══ Seitentext ══
So haftet der Vorstand für Fehler im CSRD-Report

Der Vorstand hat grundsätzlich Organisationspflichten. Das heißt, er muss das Unternehmens so organisieren, dass die Rechtspflichten erfüllt werden können. Die Erstellung des Lageberichts einschließlich der CSRD-Berichterstattung ist sogar genuine Vorstandsaufgabe. Das bedeutet, der Vorstand ist primär für die Erstattung und die Richtigkeit des CSRD-Berichts verantwortlich.

Enthält das Reporting Fehler, haftet der Vorstand doppelt: Er kann zum einen – genau wie das Unternehmen selbst – bußgeldpflichtig werden. Sogar eine Verhängung von Freiheitsstrafen gegen Vorstandsmitglieder ist in Ausnahmefällen möglich, zum Beispiel wenn bewusst Greenwashing betrieben wird. Zum anderen macht er sich seinem Unternehmen gegenüber regresspflichtig, wenn dieses mit Sanktionen belegt wurde.

Auch der Aufsichtsrat kann haften

Auch der Aufsichtsrat hat zusätzliche Aufgaben beim Thema ESG: Er überwacht den Vorstand, auch bei der Umsetzung der CSRD. Er berät den Vorstand bei der Strategie, auch im Hinblick auf Nachhaltigkeit. Den Lagebericht des Vorstands hat der Aufsichtsrat zu prüfen. Wie weit die Prüfungspflicht reicht, also wie tief der Aufsichtsrat in die Materie einsteigen muss, ist noch nicht ganz geklärt. Er muss den Bericht aber auf jeden Fall auf Plausibilität kontrollieren.
═══
══ Erfasste Daten ══
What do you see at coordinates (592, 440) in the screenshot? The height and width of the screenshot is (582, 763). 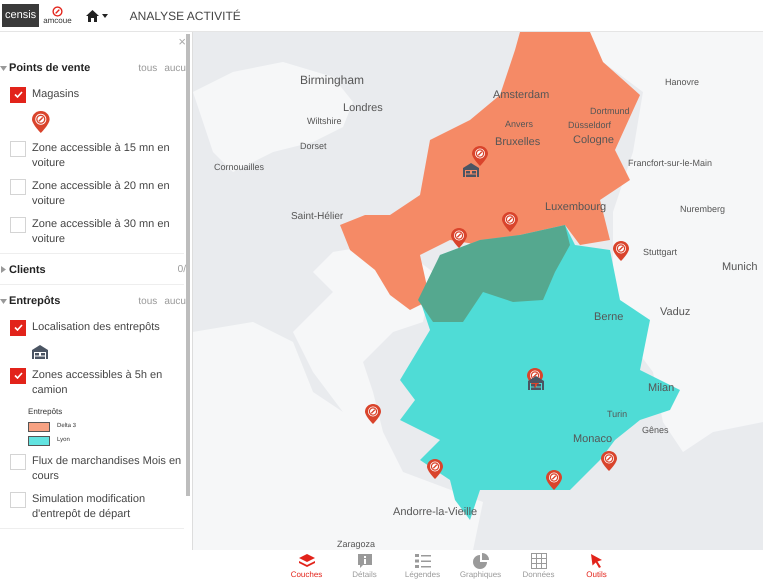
═══
- Aufgaben:
1. Schreib aus dem Text zur Haftung bei CSRD-Berichten alles von „Der Vorstand hat“ bis hinunter zu „Sanktionen belegt wurde.“ ab.
2. Prüfe anhand des Textes zur Haftung bei CSRD-Berichten, ob diese Aussagen stimmen: (a) Der Aufsichtsrat muss den Lagebericht des Vorstands prüfen. (b) Wie tief der Aufsichtsrat bei der Prüfung einsteigen muss, ist fertig geklärt. (c) Freiheitsstrafen gegen Vorstandsmitglieder sind ausgeschlossen. Gib zu jeder Aussage Ja oder Nein an und zitiere genau die Worte aus dem Text, die das entscheiden.

- Lösungen:
1.
Der Vorstand hat grundsätzlich Organisationspflichten. Das heißt, er muss das Unternehmens so organisieren, dass die Rechtspflichten erfüllt werden können. Die Erstellung des Lageberichts einschließlich der CSRD-Berichterstattung ist sogar genuine Vorstandsaufgabe. Das bedeutet, der Vorstand ist primär für die Erstattung und die Richtigkeit des CSRD-Berichts verantwortlich.

Enthält das Reporting Fehler, haftet der Vorstand doppelt: Er kann zum einen – genau wie das Unternehmen selbst – bußgeldpflichtig werden. Sogar eine Verhängung von Freiheitsstrafen gegen Vorstandsmitglieder ist in Ausnahmefällen möglich, zum Beispiel wenn bewusst Greenwashing betrieben wird. Zum anderen macht er sich seinem Unternehmen gegenüber regresspflichtig, wenn dieses mit Sanktionen belegt wurde.

2.
(a) Ja: „Den Lagebericht des Vorstands hat der Aufsichtsrat zu prüfen.“
(b) Nein: „Wie weit die Prüfungspflicht reicht, also wie tief der Aufsichtsrat in die Materie einsteigen muss, ist noch nicht ganz geklärt.“
(c) Nein: „Sogar eine Verhängung von Freiheitsstrafen gegen Vorstandsmitglieder ist in Ausnahmefällen möglich“